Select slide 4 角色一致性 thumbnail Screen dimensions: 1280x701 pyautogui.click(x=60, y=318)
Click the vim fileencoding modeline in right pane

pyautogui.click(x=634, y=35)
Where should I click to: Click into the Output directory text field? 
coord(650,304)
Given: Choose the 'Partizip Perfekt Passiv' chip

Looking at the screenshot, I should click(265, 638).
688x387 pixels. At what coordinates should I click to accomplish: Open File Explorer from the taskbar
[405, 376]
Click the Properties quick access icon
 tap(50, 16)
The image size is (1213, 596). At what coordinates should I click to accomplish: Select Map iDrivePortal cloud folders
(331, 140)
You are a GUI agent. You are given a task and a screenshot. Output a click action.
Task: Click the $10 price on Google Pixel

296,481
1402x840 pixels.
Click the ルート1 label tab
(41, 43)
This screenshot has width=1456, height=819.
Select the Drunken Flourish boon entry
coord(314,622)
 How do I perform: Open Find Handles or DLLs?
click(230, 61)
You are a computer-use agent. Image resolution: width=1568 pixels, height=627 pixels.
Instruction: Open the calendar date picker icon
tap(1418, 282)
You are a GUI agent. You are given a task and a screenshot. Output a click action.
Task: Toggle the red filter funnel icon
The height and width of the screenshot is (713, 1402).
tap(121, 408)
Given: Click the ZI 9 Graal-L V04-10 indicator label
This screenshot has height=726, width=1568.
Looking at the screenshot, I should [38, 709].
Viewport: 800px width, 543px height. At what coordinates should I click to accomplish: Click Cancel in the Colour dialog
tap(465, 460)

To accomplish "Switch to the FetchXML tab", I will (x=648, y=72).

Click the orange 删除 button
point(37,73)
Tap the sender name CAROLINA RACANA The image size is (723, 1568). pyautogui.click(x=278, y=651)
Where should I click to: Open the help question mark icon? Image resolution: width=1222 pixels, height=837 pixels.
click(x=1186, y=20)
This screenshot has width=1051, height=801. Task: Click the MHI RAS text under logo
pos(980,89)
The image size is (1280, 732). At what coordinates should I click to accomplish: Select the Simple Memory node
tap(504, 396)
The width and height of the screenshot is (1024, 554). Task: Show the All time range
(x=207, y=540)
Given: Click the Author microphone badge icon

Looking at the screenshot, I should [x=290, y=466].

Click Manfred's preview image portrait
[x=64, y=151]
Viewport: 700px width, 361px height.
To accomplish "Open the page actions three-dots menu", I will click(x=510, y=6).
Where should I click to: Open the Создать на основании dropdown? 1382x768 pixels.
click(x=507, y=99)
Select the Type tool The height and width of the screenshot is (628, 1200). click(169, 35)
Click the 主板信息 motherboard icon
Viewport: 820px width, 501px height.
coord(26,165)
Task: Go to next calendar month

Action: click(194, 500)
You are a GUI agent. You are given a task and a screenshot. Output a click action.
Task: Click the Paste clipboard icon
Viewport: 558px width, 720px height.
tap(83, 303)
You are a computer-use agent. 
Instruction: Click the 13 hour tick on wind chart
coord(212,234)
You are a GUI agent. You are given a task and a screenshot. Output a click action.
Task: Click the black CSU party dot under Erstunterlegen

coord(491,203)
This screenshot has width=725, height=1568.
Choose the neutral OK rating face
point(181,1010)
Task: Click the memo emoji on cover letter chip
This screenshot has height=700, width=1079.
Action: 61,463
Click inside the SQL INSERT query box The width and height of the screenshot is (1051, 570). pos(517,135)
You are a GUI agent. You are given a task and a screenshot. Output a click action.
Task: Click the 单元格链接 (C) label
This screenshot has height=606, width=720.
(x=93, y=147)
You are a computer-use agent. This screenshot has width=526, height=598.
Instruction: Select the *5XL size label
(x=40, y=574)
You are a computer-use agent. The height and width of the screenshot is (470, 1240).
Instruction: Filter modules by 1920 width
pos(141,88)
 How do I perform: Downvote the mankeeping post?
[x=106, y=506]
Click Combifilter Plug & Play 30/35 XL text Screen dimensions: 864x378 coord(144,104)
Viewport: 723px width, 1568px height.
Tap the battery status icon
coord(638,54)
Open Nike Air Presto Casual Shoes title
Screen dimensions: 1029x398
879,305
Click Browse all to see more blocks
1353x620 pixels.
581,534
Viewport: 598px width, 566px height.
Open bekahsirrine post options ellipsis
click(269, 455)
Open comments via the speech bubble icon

- Requirement -
Once you have located every line with the word "will" in the material above, list those lines.

- Your solution -
To accomplish "Switch to the FetchXML tab", I will (x=648, y=72).
To accomplish "Open the page actions three-dots menu", I will click(x=510, y=6).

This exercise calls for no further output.